Hussein, en tanto, pasaba las últimas horas de su vida en una celda un tanto lúgubre, todas lo son, en una base estadounidense cerca del aeropuerto de Bagdad. No hay indicios que indiquen que haya sabido, o intuido, que su final estaba muy cerca. La fecha y hora de su ejecución todavía no habían sido reveladas. Desde Jordania, Esam al-Gazawi, uno de los abogados de Hussein, dijo con amarga y furiosa ironía: “Nadie sabe cuándo sucederá, excepto Dios y el presidente Bush”.

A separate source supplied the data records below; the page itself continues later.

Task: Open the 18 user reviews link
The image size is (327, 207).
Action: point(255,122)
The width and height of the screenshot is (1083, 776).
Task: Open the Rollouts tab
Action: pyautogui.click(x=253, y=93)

Las pistas principales sobre la ejecución inminente la dieron, el viernes en la tarde, la presencia en el viejo edificio de la inteligencia iraquí, ahora en poder de las tropas estadounidenses, de un juez, un clérigo y un médico: la ley iraquí establecía entonces que ninguno de ellos podía faltar en una ejecución. Al mismo tiempo, las tropas intensificaban el patrullaje de Bagdad en temor a manifestaciones violentas una vez conocida la noticia de la ejecución.

Con todas las apelaciones rechazadas y con la sentencia confirmada, Saddam supo que iba a morir ahorcado. Pidió despedirse de sus hermanos y entregarles su testamento y algunos de sus efectos personales. Una última carta se jugó lejos de Bagdad, en Washington. El viernes por la tarde, los abogados de Hussein presentaron una moción de emergencia para suspender la ejecución porque, afirmaron, iba a interferir con los litigios civiles que Saddam tenía pendientes. Pero la jueza Kathleen Kollar-Kotelly, dictaminó poco después de las nueve de la noche, que su tribunal no tenía jurisdicción en Bagdad. A esa hora, minuto más o menos, el presidente Bush se fue a dormir en su rancho de Texas. El viernes en la noche, pero en Bagdad, otro de los abogados de Hussein, Giovanni di Stefano, dijo a CNN que el condenado había pasado de manos estadounidenses a las autoridades iraquíes: la ejecución era inminente.

Saddam Hussein subió al cadalso vestido de negro, con un ejemplar del Corán en las manos y ante un gran número de testigos, todos ellos iraquíes y autorizados por Estados Unidos, que habían transformado la íntima ceremonia de ejecución en una feria verbenera que mezclaba cánticos, vítores e insultos. Entre esos testigos estaba Mowaffak al-Rubaie, el asesor del gobierno provisional que se vería asombrado por la actitud tranquila, rendida, de Hussein. Mientras le colocaban la soga al cuello, Saddam le habló a Rubaie: “Me dijo: ‘No tengas miedo’. Tuve una breve conversación con él”. Rubaie no dio más detalles. Hussein le pidió que entregaran su edición del Corán a una persona: Rubaie no reveló su nombre.

El condenado, en apariencia sereno, habló con sus verdugos y se negó a que le colocaran una capucha negra, al contrario de la media docena de personas que abarrotaban el cadalso, todas encapuchadas. Solo aceptó un pañuelo negro, alrededor del cuello donde ajustaron el nudo.

Después intentó decir una plegaria, pero apenas si llegó a pronunciar el nombre de Mahoma, cuando el verdugo accionó la palanca y la trampa se abrió bajo sus pies.